• **Exercise aim**: The answer must be an exact copy of the records below, with every picture left out.
BEGIN Information shown
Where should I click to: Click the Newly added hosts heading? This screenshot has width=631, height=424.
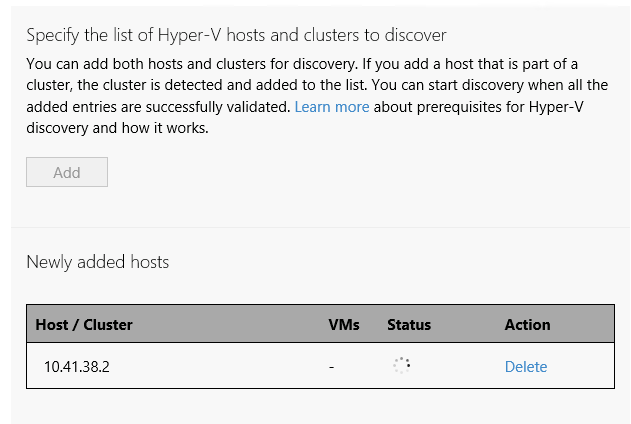[x=97, y=262]
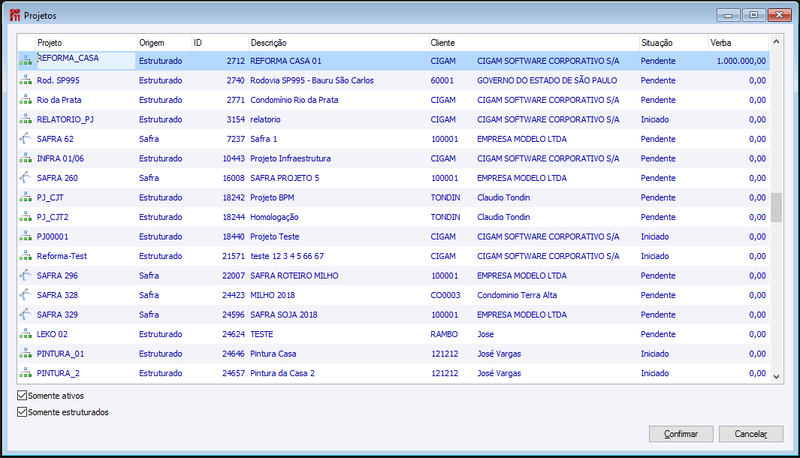Image resolution: width=800 pixels, height=458 pixels.
Task: Toggle the Somente estruturados checkbox
Action: [22, 412]

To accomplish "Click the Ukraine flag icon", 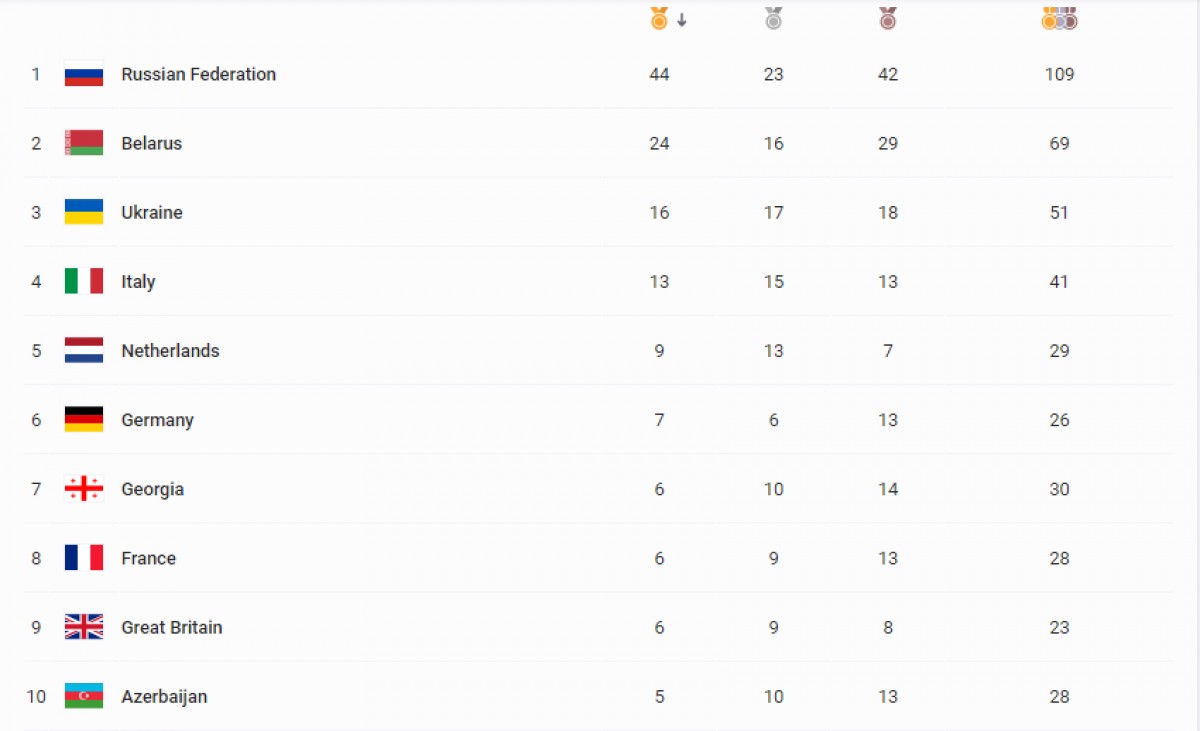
END Information shown
• **Written solution**:
Where should I click to: Click the Newly added hosts heading? This screenshot has width=631, height=424.
[x=97, y=262]
Image resolution: width=800 pixels, height=458 pixels.
Task: Toggle the Somente estruturados checkbox
Action: [22, 412]

To accomplish "Click the Ukraine flag icon", 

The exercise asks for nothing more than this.